Häftlinge beim Bau der Eisenbahnlinie
Folgende Geschichte wurde Keller erzählt: In einem Gefängnis gab es eines Tages ein abwechslungsreiches Ereignis. Alle Gefangenen wurden zusammengerufen und ein vornehmer Mann machte ihnen folgendes Angebot: "Beim Bau der Eisenbahnlinie streiken meine Arbeiter. Wer von euch möchte dort arbeiten? Freie Kost, nach Beendigung der Arbeit Straffreiheit und Lohn. Aber: Wer Unruhe stiftet, wird von mir erschossen."

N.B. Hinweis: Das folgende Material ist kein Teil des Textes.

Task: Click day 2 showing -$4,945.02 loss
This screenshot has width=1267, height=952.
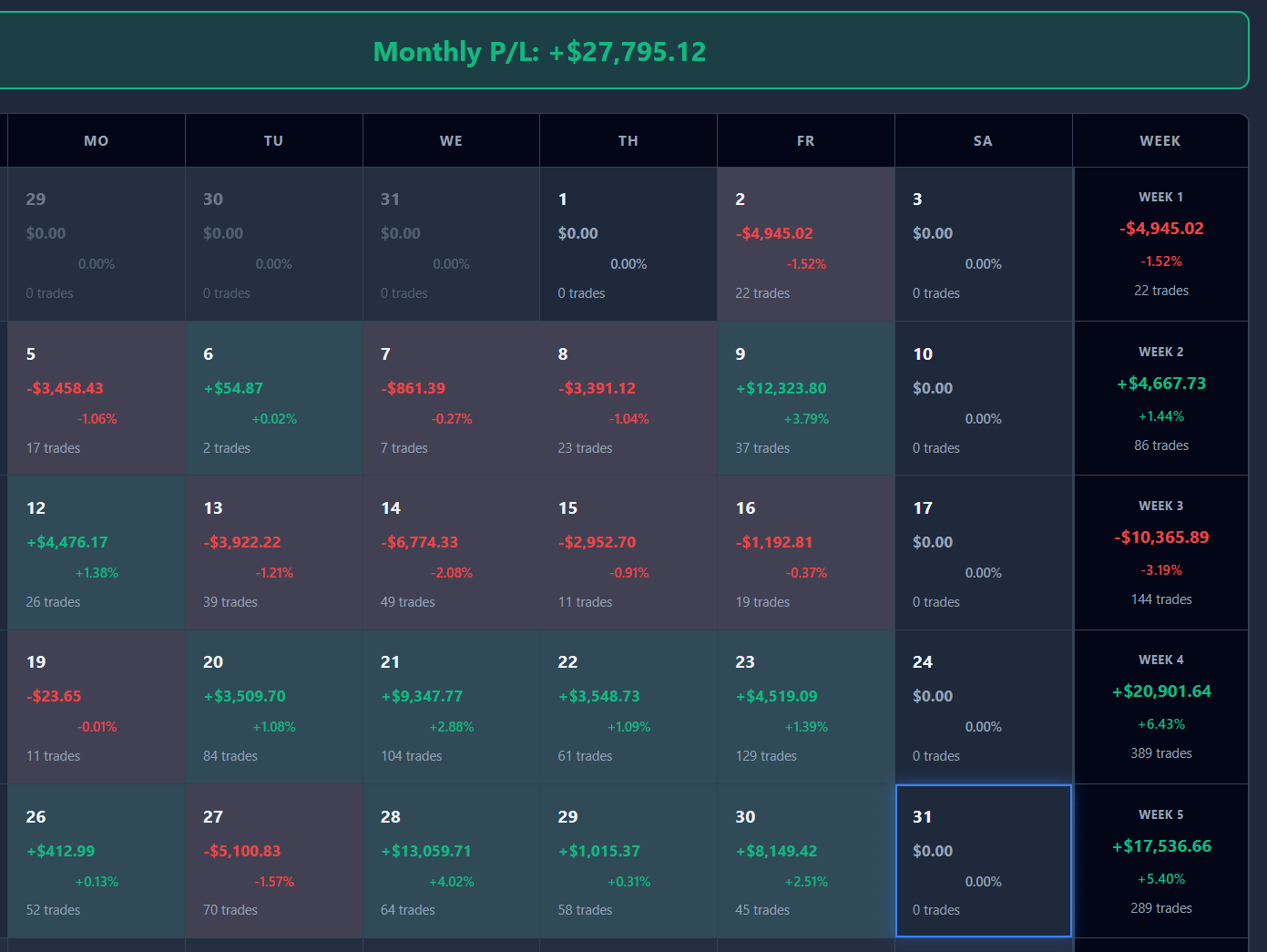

Ein Stundist meldete sich: "Wie heißt du? Ich möchte für dich beten.." Der Adelige nannte seinen Namen und fügte hinzu: "Ihr werdet die gleiche Kost und die gleichen Verhältnisse haben wie ich." Der Baron hielt Wort und teilte mit den Häftlingen in jeder Hinsicht. Er sorgte für Ordnung und Arbeitsmoral. Und sie gehorchten ihm. Als die Arbeit abgeschlossen wurde, wollten viele der ehemaligen Verbrecher nicht nach Hause eilen: "Väterchen, hast Du nicht noch solche Arbeit für uns? Wenn wir jetzt von hier fortgehen, fängt die alte Lumperei wieder an. Jetzt haben wir ohne Schnaps tüchtig arbeiten gelernt, warum sollten wir wieder schlecht werden?"